I applied for a Spousal Visa. I am super nervous that they are going to deny my visa. My time line is July 5th I applied on line so im under old rules. July 10th my documents reached UKBA office in NY. THey opened my documents July 16th, and I upgraded on July 27th to priority. They emailed me two days later saying that they needed more documents. I sent them two binders worth of stuff.
Divorcee Decree
Change of Name Deed Poll
6 months bank statements from me and my wife
6 month bank statements from my wife's parents
and a bank book and savings from my wife's parents 
My wife's mortgage which is in her married name
passport photo
my wage slips
photos
emails
plane tickets
certified copy of my wife's pasport as well as my original passport
letters from my boss 
Letters from my wife's parents saying they will financially support us (they are retired and get pensions and own their own house which we sent their mortgage statement also)


They are asking for clarification because my wife's mortgage is under her old name but we sent the change of name form, they also want my wage slips which i have already supplied, they asked for information about my wife's finances..... she doesnt work because she has a special needs child.
she gets Child Maintence
child tax
carers allowance
Disability living allowance for her 12 year old son
and CSA money from her ex husband
all in all she gets £377 a week £1500 a month and £18000 a year.

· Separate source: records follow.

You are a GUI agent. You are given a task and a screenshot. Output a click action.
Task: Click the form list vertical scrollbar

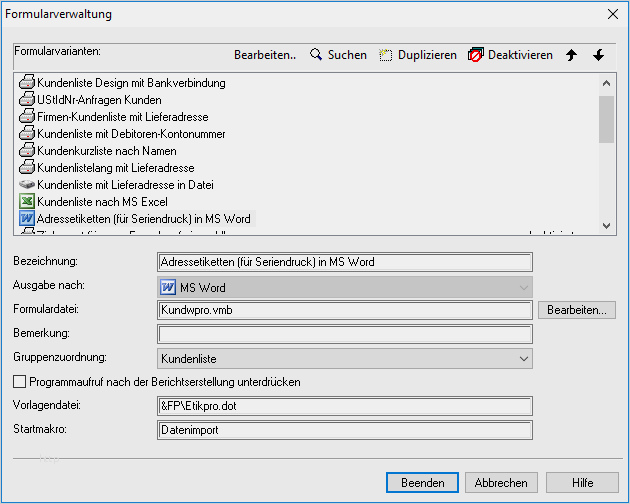click(606, 160)
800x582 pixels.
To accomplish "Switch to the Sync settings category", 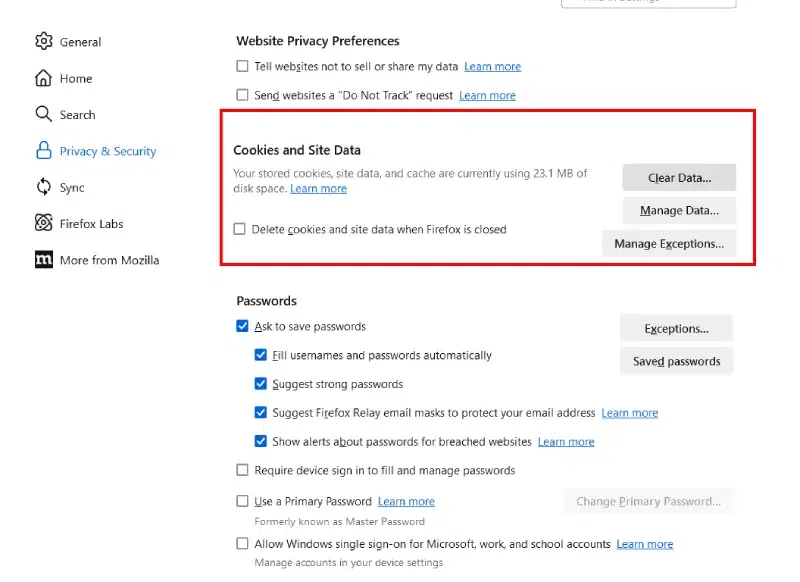I will point(72,188).
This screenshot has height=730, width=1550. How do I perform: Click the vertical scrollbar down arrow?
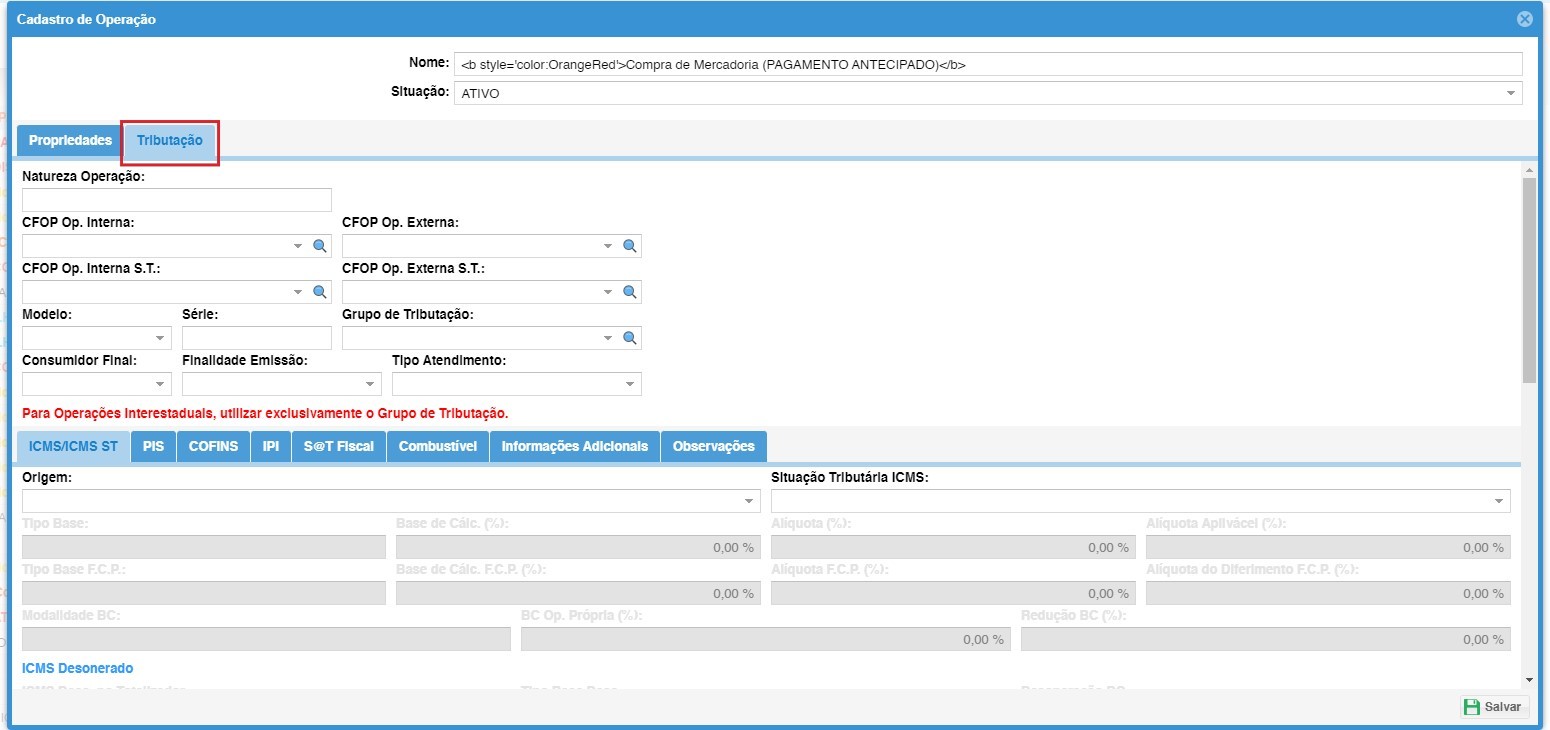pos(1528,680)
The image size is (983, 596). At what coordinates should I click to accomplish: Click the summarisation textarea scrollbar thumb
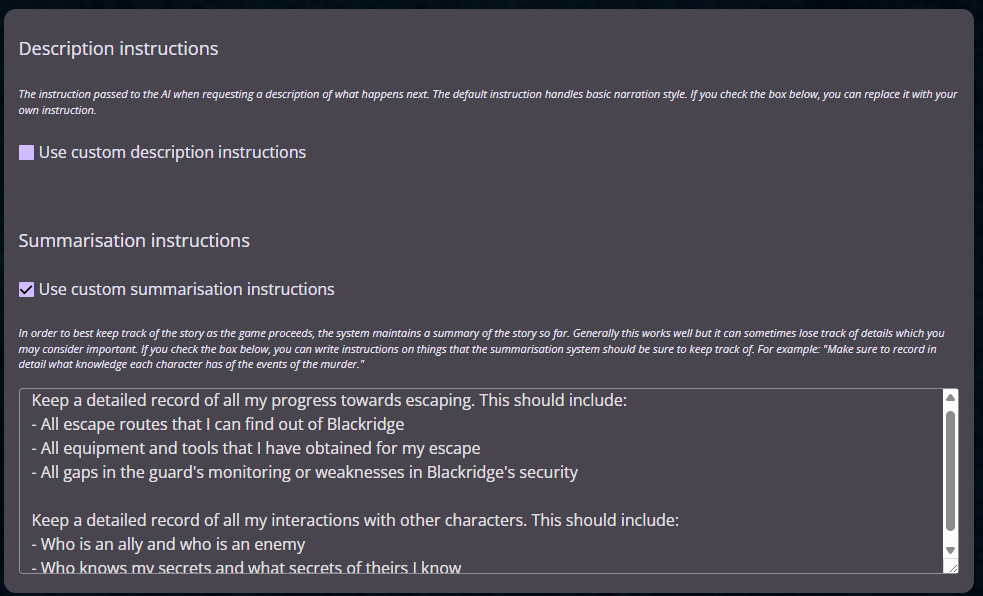pos(950,468)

we dont have savings as it cost me $6,000 for a fiance visa and lawyer and now a spousal visa and lawyer and visiting her 6 times in the past two years. I am nervous and wondering if anyone knows why they asked for more info and do they normally do that? Are my chances good of being denied or granted my visa? We have been together for two years and got married in UK with a fiance VIsa March 31st. Please anyone shed some light on this situation please!!! thank you - Judy


----------



## nyclon (Apr 3, 2011)

Have you asked your lawyer?


----------



## thisistheworm (Aug 2, 2012)

yes we but we emailed them and got no answer!


----------